GIVEN TASK >> Reproduce the entries below word for word, starting at the very first line and ending at the line that contains "point(159,411)", with both of those lines included.

Extracted data entries
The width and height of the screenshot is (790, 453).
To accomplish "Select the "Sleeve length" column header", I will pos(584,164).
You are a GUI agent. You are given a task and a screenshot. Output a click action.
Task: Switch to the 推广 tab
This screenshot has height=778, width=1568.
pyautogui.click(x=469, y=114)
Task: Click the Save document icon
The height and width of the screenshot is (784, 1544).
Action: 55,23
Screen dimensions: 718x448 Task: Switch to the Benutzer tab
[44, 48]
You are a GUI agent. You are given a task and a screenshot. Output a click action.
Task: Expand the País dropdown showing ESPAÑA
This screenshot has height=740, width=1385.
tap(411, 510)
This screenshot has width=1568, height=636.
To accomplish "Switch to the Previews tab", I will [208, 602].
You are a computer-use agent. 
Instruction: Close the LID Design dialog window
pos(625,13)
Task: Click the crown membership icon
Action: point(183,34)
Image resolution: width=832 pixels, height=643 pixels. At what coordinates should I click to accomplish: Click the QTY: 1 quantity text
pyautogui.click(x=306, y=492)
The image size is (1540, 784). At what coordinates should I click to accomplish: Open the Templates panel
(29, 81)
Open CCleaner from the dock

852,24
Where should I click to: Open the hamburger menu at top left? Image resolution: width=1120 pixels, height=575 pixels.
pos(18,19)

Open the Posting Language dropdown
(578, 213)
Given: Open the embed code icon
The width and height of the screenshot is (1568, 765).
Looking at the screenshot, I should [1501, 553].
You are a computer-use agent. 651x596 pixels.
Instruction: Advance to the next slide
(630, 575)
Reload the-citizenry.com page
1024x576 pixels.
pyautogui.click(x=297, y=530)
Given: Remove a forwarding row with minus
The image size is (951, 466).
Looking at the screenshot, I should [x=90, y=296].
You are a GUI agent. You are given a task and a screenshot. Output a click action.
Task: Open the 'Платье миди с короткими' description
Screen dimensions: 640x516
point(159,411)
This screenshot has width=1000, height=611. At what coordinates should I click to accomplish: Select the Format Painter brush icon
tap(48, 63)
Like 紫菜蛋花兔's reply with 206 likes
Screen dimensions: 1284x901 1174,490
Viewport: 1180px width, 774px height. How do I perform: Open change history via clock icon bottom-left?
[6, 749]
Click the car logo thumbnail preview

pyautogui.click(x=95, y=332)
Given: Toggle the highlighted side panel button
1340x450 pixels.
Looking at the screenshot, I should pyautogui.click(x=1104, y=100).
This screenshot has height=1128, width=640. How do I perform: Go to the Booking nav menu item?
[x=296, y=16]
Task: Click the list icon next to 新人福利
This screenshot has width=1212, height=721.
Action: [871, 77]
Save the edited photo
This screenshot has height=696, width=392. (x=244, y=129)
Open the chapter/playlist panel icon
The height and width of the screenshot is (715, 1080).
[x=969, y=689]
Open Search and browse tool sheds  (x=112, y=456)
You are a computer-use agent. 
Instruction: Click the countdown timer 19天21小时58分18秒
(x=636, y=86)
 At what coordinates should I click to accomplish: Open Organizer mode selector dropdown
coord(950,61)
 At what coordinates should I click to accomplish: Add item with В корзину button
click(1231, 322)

COMPLETED TASK >>
The width and height of the screenshot is (790, 453).
To accomplish "Select the "Sleeve length" column header", I will pos(584,164).
You are a GUI agent. You are given a task and a screenshot. Output a click action.
Task: Switch to the 推广 tab
This screenshot has height=778, width=1568.
pyautogui.click(x=469, y=114)
Task: Click the Save document icon
The height and width of the screenshot is (784, 1544).
Action: 55,23
Screen dimensions: 718x448 Task: Switch to the Benutzer tab
[44, 48]
You are a GUI agent. You are given a task and a screenshot. Output a click action.
Task: Expand the País dropdown showing ESPAÑA
This screenshot has height=740, width=1385.
tap(411, 510)
This screenshot has width=1568, height=636.
To accomplish "Switch to the Previews tab", I will [208, 602].
You are a computer-use agent. 
Instruction: Close the LID Design dialog window
pos(625,13)
Task: Click the crown membership icon
Action: point(183,34)
Image resolution: width=832 pixels, height=643 pixels. At what coordinates should I click to accomplish: Click the QTY: 1 quantity text
pyautogui.click(x=306, y=492)
The image size is (1540, 784). At what coordinates should I click to accomplish: Open the Templates panel
(29, 81)
Open CCleaner from the dock

852,24
Where should I click to: Open the hamburger menu at top left? Image resolution: width=1120 pixels, height=575 pixels.
pos(18,19)

Open the Posting Language dropdown
(578, 213)
Given: Open the embed code icon
The width and height of the screenshot is (1568, 765).
Looking at the screenshot, I should [1501, 553].
You are a computer-use agent. 651x596 pixels.
Instruction: Advance to the next slide
(630, 575)
Reload the-citizenry.com page
1024x576 pixels.
pyautogui.click(x=297, y=530)
Given: Remove a forwarding row with minus
The image size is (951, 466).
Looking at the screenshot, I should [x=90, y=296].
You are a GUI agent. You are given a task and a screenshot. Output a click action.
Task: Open the 'Платье миди с короткими' description
Screen dimensions: 640x516
point(159,411)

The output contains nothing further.